Return all of the lines below exactly as they are.

------------------------------------------------------------------------

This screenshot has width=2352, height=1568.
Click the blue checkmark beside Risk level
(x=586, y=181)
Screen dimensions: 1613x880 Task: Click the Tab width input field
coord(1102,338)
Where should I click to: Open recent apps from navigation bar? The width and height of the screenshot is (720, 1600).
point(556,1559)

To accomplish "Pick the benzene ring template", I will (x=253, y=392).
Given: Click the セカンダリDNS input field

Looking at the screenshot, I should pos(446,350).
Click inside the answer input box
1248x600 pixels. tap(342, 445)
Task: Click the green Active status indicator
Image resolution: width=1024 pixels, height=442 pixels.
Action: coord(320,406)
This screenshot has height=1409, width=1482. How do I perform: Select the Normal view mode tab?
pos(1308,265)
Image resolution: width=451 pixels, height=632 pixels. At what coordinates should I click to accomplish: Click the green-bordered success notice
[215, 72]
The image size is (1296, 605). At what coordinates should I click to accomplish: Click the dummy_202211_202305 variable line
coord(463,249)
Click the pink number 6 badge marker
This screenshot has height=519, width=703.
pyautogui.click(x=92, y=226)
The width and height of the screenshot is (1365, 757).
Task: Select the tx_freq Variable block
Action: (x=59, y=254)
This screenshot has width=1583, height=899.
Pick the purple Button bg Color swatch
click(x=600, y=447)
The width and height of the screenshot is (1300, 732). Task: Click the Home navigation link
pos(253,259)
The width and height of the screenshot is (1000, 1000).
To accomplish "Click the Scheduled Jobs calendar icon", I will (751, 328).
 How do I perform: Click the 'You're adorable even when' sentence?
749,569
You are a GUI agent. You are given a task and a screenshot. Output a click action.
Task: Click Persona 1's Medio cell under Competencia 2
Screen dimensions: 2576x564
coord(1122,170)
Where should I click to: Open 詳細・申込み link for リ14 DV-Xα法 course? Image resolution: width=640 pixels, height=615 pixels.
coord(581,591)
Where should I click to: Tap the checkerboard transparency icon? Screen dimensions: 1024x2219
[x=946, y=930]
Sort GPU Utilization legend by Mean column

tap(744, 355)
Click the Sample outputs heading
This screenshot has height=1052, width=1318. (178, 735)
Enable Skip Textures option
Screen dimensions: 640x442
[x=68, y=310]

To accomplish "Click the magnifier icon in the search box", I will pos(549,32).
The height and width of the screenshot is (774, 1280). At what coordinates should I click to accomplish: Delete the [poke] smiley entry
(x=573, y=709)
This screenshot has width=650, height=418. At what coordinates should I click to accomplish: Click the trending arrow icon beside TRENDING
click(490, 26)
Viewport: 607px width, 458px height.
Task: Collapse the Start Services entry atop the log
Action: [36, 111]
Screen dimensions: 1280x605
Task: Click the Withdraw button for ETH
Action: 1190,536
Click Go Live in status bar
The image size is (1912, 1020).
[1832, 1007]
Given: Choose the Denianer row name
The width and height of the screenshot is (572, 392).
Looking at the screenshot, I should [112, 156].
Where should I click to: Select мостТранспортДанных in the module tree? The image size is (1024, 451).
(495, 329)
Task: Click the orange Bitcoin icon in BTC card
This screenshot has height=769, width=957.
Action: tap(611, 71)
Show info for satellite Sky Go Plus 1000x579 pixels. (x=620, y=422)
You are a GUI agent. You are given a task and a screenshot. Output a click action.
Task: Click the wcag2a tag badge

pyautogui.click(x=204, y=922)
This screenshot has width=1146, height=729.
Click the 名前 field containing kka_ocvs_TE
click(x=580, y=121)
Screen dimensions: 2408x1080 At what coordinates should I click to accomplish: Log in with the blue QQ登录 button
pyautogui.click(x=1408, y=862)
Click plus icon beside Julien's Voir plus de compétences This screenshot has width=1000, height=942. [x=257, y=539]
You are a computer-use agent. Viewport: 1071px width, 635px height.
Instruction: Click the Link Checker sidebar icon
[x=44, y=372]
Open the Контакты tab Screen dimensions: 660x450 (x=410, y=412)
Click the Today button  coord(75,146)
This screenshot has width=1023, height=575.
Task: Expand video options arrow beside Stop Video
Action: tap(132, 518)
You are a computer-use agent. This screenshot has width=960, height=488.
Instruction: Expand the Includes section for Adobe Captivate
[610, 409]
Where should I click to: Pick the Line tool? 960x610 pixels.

------------------------------------------------------------------------

:: Reply to the task ::
This screenshot has width=2352, height=1568.
Click the blue checkmark beside Risk level
(x=586, y=181)
Screen dimensions: 1613x880 Task: Click the Tab width input field
coord(1102,338)
Where should I click to: Open recent apps from navigation bar? The width and height of the screenshot is (720, 1600).
point(556,1559)

To accomplish "Pick the benzene ring template", I will (x=253, y=392).
Given: Click the セカンダリDNS input field

Looking at the screenshot, I should pos(446,350).
Click inside the answer input box
1248x600 pixels. tap(342, 445)
Task: Click the green Active status indicator
Image resolution: width=1024 pixels, height=442 pixels.
Action: coord(320,406)
This screenshot has height=1409, width=1482. How do I perform: Select the Normal view mode tab?
pos(1308,265)
Image resolution: width=451 pixels, height=632 pixels. At what coordinates should I click to accomplish: Click the green-bordered success notice
[215, 72]
The image size is (1296, 605). At what coordinates should I click to accomplish: Click the dummy_202211_202305 variable line
coord(463,249)
Click the pink number 6 badge marker
This screenshot has height=519, width=703.
pyautogui.click(x=92, y=226)
The width and height of the screenshot is (1365, 757).
Task: Select the tx_freq Variable block
Action: (x=59, y=254)
This screenshot has width=1583, height=899.
Pick the purple Button bg Color swatch
click(x=600, y=447)
The width and height of the screenshot is (1300, 732). Task: Click the Home navigation link
pos(253,259)
The width and height of the screenshot is (1000, 1000).
To accomplish "Click the Scheduled Jobs calendar icon", I will (751, 328).
 How do I perform: Click the 'You're adorable even when' sentence?
749,569
You are a GUI agent. You are given a task and a screenshot. Output a click action.
Task: Click Persona 1's Medio cell under Competencia 2
Screen dimensions: 2576x564
coord(1122,170)
Where should I click to: Open 詳細・申込み link for リ14 DV-Xα法 course? Image resolution: width=640 pixels, height=615 pixels.
coord(581,591)
Where should I click to: Tap the checkerboard transparency icon? Screen dimensions: 1024x2219
[x=946, y=930]
Sort GPU Utilization legend by Mean column

tap(744, 355)
Click the Sample outputs heading
This screenshot has height=1052, width=1318. (178, 735)
Enable Skip Textures option
Screen dimensions: 640x442
[x=68, y=310]

To accomplish "Click the magnifier icon in the search box", I will pos(549,32).
The height and width of the screenshot is (774, 1280). At what coordinates should I click to accomplish: Delete the [poke] smiley entry
(x=573, y=709)
This screenshot has width=650, height=418. At what coordinates should I click to accomplish: Click the trending arrow icon beside TRENDING
click(490, 26)
Viewport: 607px width, 458px height.
Task: Collapse the Start Services entry atop the log
Action: [36, 111]
Screen dimensions: 1280x605
Task: Click the Withdraw button for ETH
Action: 1190,536
Click Go Live in status bar
The image size is (1912, 1020).
[1832, 1007]
Given: Choose the Denianer row name
The width and height of the screenshot is (572, 392).
Looking at the screenshot, I should [112, 156].
Where should I click to: Select мостТранспортДанных in the module tree? The image size is (1024, 451).
(495, 329)
Task: Click the orange Bitcoin icon in BTC card
This screenshot has height=769, width=957.
Action: tap(611, 71)
Show info for satellite Sky Go Plus 1000x579 pixels. (x=620, y=422)
You are a GUI agent. You are given a task and a screenshot. Output a click action.
Task: Click the wcag2a tag badge

pyautogui.click(x=204, y=922)
This screenshot has width=1146, height=729.
Click the 名前 field containing kka_ocvs_TE
click(x=580, y=121)
Screen dimensions: 2408x1080 At what coordinates should I click to accomplish: Log in with the blue QQ登录 button
pyautogui.click(x=1408, y=862)
Click plus icon beside Julien's Voir plus de compétences This screenshot has width=1000, height=942. [x=257, y=539]
You are a computer-use agent. Viewport: 1071px width, 635px height.
Instruction: Click the Link Checker sidebar icon
[x=44, y=372]
Open the Контакты tab Screen dimensions: 660x450 (x=410, y=412)
Click the Today button  coord(75,146)
This screenshot has width=1023, height=575.
Task: Expand video options arrow beside Stop Video
Action: tap(132, 518)
You are a computer-use agent. This screenshot has width=960, height=488.
Instruction: Expand the Includes section for Adobe Captivate
[610, 409]
Where should I click to: Pick the Line tool? 960x610 pixels.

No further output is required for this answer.